One of the shooters appears to have livestreamed the attack on Facebook (FB). The disturbing video, which has not been verified by CNN, purportedly shows a gunman walking into a mosque and opening fire.
"New Zealand Police alerted us to a video on Facebook shortly after the livestream commenced and we quickly removed both the shooter's Facebook and Instagram accounts and the video," Mia Garlick, Facebook's director of policy for Australia and New Zealand, said in a statement.
What we know
Hours after the attack, however, copies of the gruesome video continued to appear on Facebook, YouTube and Twitter, raising new questions about the companies' ability to manage harmful content on their platforms.
Facebook is "removing any praise or support for the crime and the shooter or shooters as soon as we're aware," Garlick said.
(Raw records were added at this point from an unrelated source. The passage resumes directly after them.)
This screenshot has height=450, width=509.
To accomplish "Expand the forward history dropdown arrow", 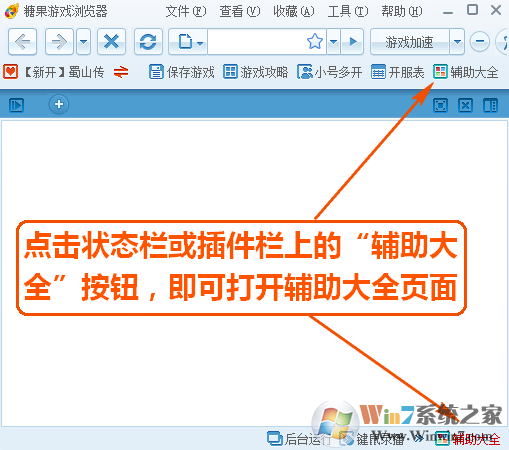I will [x=84, y=42].
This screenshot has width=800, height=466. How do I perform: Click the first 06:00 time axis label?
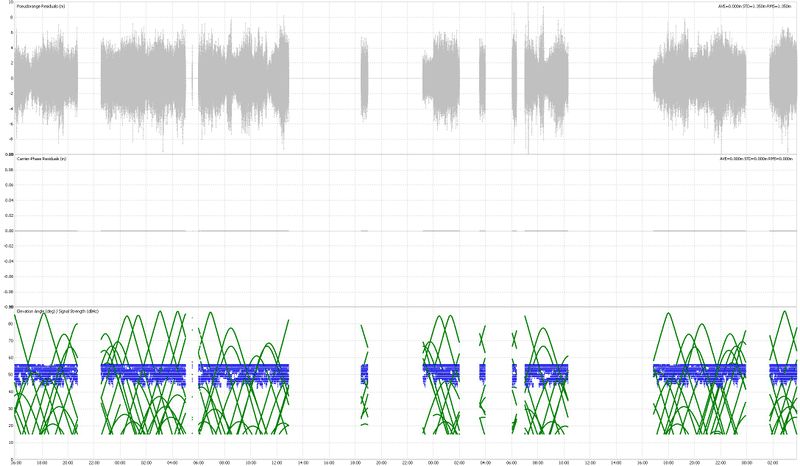198,462
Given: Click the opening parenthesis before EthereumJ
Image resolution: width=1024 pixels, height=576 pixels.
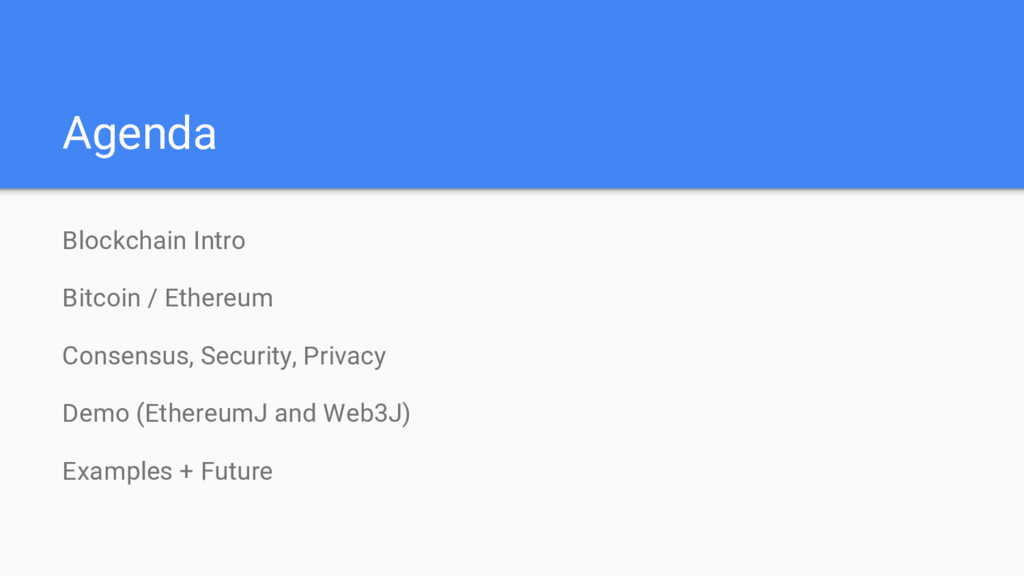Looking at the screenshot, I should [x=140, y=413].
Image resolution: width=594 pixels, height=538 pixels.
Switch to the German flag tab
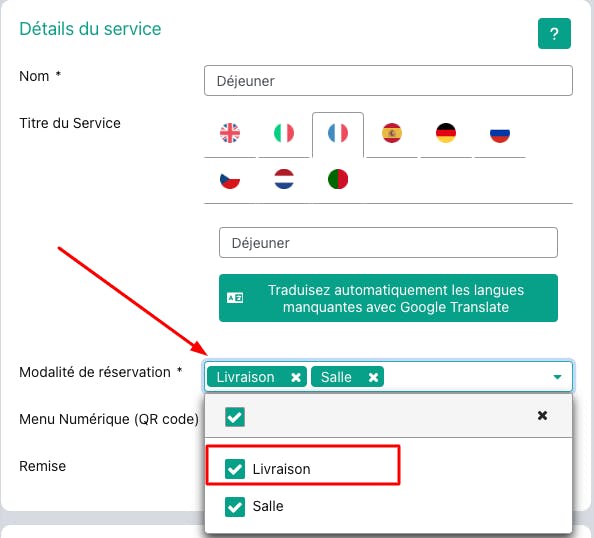(x=446, y=133)
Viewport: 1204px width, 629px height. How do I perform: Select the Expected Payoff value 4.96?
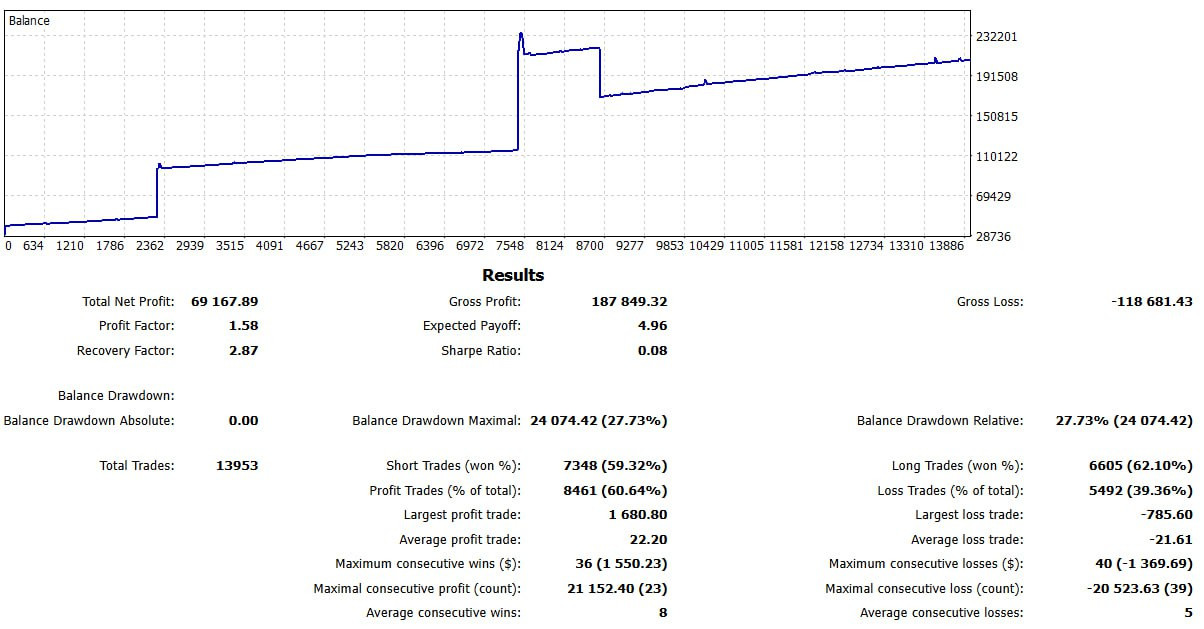tap(652, 326)
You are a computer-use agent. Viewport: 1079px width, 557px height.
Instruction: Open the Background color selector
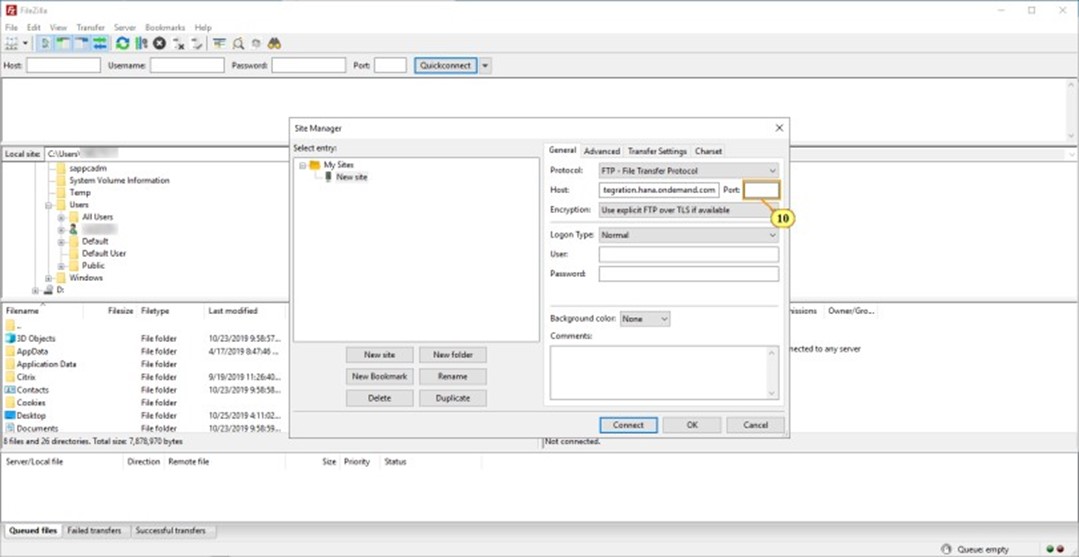point(644,319)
Twitter (TWTR) said it suspended an account related to the shooting and is working to remove the video from its platform.
YouTube, which is owned by Google (GOOGL), removes "shocking, violent and graphic content" as soon as it is made aware of it, according to a Google spokesperson.
New Zealand police asked social media users to stop sharing the purported shooting footage and said they were seeking to have it taken down.
CNN is choosing not to publish additional information regarding the video until more details are available.
Tech firms 'don't see this as a priority'
This is the latest case of social media companies being caught off guard by killers posting videos of their crimes, and other users then sharing the disturbing footage. It has happened in the United States, Thailand, Denmark and other countries.
Friday's video reignites questions about how social media platforms handle offensive content: Are the companies doing enough to try to catch this type of content? How quickly should they be expected to remove it?
"While Google, YouTube, Facebook and Twitter all say that they're cooperating and acting in the best interest of citizens to remove this content, they're actually not because they're allowing these videos to reappear all the time," said Lucinda Creighton, a senior adviser at the Counter Extremism Project, an international policy organization.
Facebook's artificial intelligence tools and human moderators were apparently unable to detect the livestream of the shooting. The company says it was alerted to it by New Zealand police.
"The tech companies basically don't see this as a priority, they wring their hands, they say this is terrible," Creighton said. "But what they're not doing is preventing this from reappearing."
The spread of the video could inspire copycats, said CNN legal enforcement analyst Steve Moore, a retired supervisory special agent for the FBI.
"What I would tell the public is this: Do you want to help terrorists? Because if you do, sharing this video is exactly how you do it," Moore said.
"Do not share the video or you are part of this," he added.